Another psychologist looking at children in a developmental approach was the Russian psychologist Lev Vygotsky whose work was not discovered by the western educators till the later part of the twentieth century. Vygotsky also saw experience as a significant factor in children’s development. Retention of previous experiences facilitates adaptation to the world around them and can give rise to habits when those experiences are repeated. Vygotsky differed with Piaget in that he said learning can precede developmental stages. We can acquire use of a given tool in order to attain a certain stage of development. Vygotsky’s concept of the zone of proximal development which is “the distance between actual development determined through independent problem solving and the level of potential development through problem solving under adult guidance or in collaboration with more capable peers”.

There are some similarities to Dewey with Vygotsky; much like Dewey he also felt there was a significant element of group interaction needed for education to be meaningful. The ideal school for Dewey was one that took the form of an “embryonic social community,” one in which students were encouraged to cooperate and work together and learn from each other as well as their teachers.

The originators of constructivism Montessori, Piaget, Vygotsky and Dewey all started with psychology and that the child is a unique individual as they developed their interpretations and understandings of learning and education. Even today the child is not the focus of education. One need only to leaf through the tables of contents in recent educational journals to discern that the individual child is not the focus of educational reform. Each of these great educators believed in the act of doing as a way to learn and as Ted Sizer points out that there is context. “What I have learned is context is everything….. The memorable learning was that you have to be very respectful and very sensitive to the values, to the attitudes that youngsters bring into class, that their parents have, which the community has”. Montessori and Piaget leaned towards the developmental stages in child development and Dewey and Vygotsky while accepting developmentally sound stages as real felt the community, peer group and teachers elevated learning past developmental points of reference. Maybe it is time to look back to Dewey.

“Curriculum has held our attention for generations because those who think seriously about education understand its inherent possibility. Maxine Greene’s call for a return to the search for John Dewey’s great community, her call to rise to the challenge of coming together without losing each person’s unique way of being in the world challenges our educational imagination.” Mary Aswell Doll

For Dewey an educational experience had to be connected to the prior personal experience of students and also to a widening or deepening of future experience. It was through reflection that Dewey saw the ability to go beyond where you were now. John Dewey reminded us that the value of what students do “resides in its connection with the stimulation of greater thoughtfulness, not in the greater strain it imposes”. The act of reflection is taking a given reference and moving ahead to a new possibility. Often it is the teacher who provides the window for reflection to occur.

- **TO-DO LIST**:
A. Copy out the listing from its first line through the line containing "click(254, 75)", with both of those lines included.
B. Pick up the passage on constructivist educators after its last sentence and keep writing it.
The listing has no connection to the passage on constructivist educators.

- **RECORDS FOR THIS EXERCISE**:

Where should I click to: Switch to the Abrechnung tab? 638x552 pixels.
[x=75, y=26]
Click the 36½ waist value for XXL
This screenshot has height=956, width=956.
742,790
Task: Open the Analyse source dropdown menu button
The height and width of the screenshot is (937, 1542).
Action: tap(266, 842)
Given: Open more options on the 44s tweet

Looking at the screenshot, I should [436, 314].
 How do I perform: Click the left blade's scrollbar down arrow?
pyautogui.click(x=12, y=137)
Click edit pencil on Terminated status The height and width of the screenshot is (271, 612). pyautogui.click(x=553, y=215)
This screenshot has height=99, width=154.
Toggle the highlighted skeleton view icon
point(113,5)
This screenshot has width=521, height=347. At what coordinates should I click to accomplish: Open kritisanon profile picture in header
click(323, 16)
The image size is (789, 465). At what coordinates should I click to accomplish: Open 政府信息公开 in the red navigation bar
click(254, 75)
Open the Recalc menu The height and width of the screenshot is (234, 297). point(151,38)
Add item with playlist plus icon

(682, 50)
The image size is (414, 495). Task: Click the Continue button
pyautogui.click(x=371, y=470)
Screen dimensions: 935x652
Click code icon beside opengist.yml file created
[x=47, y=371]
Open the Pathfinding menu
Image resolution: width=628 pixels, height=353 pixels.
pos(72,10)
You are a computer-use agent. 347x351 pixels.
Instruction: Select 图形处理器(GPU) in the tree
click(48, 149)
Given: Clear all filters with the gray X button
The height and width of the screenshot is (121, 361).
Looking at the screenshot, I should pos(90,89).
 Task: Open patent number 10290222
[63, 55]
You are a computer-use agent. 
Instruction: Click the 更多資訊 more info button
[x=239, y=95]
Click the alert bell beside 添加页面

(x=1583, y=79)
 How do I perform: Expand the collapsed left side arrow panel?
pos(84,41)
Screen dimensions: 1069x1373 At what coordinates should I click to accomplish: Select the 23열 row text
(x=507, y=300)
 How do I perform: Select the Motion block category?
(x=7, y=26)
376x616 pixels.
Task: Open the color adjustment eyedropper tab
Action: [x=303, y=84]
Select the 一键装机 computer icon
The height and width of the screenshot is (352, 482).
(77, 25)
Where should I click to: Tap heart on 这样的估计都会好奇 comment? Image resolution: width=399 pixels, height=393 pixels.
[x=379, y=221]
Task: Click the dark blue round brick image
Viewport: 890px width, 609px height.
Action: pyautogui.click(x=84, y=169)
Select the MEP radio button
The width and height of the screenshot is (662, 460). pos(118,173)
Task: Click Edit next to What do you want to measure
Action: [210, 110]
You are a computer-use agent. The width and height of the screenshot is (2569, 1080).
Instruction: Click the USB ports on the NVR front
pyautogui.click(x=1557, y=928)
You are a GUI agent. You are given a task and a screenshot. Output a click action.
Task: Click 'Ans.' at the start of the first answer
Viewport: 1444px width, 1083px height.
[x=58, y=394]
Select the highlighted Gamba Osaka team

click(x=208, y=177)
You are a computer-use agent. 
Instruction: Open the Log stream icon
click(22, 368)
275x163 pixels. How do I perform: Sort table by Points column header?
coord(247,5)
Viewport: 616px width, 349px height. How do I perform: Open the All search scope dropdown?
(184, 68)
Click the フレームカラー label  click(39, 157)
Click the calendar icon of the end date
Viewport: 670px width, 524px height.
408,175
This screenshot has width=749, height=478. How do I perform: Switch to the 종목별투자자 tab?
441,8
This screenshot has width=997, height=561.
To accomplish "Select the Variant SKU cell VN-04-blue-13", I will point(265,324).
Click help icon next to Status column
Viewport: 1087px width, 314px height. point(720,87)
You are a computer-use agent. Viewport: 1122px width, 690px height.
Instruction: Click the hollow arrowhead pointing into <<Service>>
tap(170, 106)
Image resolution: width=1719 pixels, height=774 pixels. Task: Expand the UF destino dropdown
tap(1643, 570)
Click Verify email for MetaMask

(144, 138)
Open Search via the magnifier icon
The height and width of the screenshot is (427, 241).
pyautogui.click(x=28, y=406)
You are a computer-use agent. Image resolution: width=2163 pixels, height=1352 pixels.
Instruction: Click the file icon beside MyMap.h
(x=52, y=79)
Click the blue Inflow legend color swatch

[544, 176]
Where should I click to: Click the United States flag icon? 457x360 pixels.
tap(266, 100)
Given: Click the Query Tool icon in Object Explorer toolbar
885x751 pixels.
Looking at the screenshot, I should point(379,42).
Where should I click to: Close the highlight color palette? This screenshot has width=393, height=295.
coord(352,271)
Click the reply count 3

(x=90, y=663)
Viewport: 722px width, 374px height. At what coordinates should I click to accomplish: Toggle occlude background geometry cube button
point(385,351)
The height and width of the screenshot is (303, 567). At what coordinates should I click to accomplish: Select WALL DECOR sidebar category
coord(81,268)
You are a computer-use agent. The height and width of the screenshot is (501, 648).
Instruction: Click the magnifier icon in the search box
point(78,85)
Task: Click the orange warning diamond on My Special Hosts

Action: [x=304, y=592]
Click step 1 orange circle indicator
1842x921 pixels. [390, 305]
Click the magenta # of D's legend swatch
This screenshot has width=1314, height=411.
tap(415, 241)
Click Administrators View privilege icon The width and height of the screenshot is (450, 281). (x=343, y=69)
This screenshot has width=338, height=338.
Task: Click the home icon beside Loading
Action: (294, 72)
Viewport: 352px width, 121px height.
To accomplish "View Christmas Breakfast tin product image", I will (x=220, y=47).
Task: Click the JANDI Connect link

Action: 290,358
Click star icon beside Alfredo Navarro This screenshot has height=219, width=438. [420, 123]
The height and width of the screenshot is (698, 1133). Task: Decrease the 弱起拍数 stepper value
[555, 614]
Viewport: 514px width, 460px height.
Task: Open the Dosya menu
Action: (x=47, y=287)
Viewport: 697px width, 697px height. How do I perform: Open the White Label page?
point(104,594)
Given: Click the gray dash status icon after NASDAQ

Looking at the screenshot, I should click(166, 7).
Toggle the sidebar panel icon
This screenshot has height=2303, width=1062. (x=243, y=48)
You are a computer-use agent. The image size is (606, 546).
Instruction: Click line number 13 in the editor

- **ANSWERS TO THE EXERCISE**:
A.
Where should I click to: Switch to the Abrechnung tab? 638x552 pixels.
[x=75, y=26]
Click the 36½ waist value for XXL
This screenshot has height=956, width=956.
742,790
Task: Open the Analyse source dropdown menu button
The height and width of the screenshot is (937, 1542).
Action: tap(266, 842)
Given: Open more options on the 44s tweet

Looking at the screenshot, I should [436, 314].
 How do I perform: Click the left blade's scrollbar down arrow?
pyautogui.click(x=12, y=137)
Click edit pencil on Terminated status The height and width of the screenshot is (271, 612). pyautogui.click(x=553, y=215)
This screenshot has height=99, width=154.
Toggle the highlighted skeleton view icon
point(113,5)
This screenshot has width=521, height=347. At what coordinates should I click to accomplish: Open kritisanon profile picture in header
click(323, 16)
The image size is (789, 465). At what coordinates should I click to accomplish: Open 政府信息公开 in the red navigation bar
click(254, 75)

B.
“Good teachers possess a capacity for connectedness. They are able to weave a complex web of connectedness among themselves, their subjects, and their students so that students can learn to weave a world for themselves.” Parker Palmer

It was in this reflective, imaginative undertaking of Dewey’s that provided ideas and thoughts that led Elliot Eisner to Art Education. In his writings Eisner looks to the arts as a basis for education and his ideas and thoughts offer a new stream from Dewey. John Dewey once commented that the stamp of the aesthetic needed to be on any intellectual idea in order for that idea to be complete. It is this feel both imaginative and sensible that the so-called academic studies would foster if they were modeled after the arts. Dewey identified making things as one of four fundamental interests of children. Unhappily, because schools put so little value on making things, most of us grow up with contempt for work done with our hands. Eisner drew often from Dewey’s idea on needing context and relevance for learning to be genuine and to be lasting. Eisner places experience at the center of learning.

“It is through the content of our experiences that we are able to perform two very important cognitive operations: we are able to remember and we are able to imagine…. Imagination …works with the qualities we have experienced. What was not first in the hand cannot later be in the head.” Elliot Eisner

“One of the potential virtues of situated learning is that it increases the probability that students will be able to apply what they have learned. When the conditions of learning are remote from the situations or tasks in which what is learned can be applied, the likely hood of application or some would say transfer is diminished.” Elliot Eisner

The idea of imagination needing to have a basis in reality, in the context, is of significance. It is imagination that brings meaning, purpose, and application to what is learned.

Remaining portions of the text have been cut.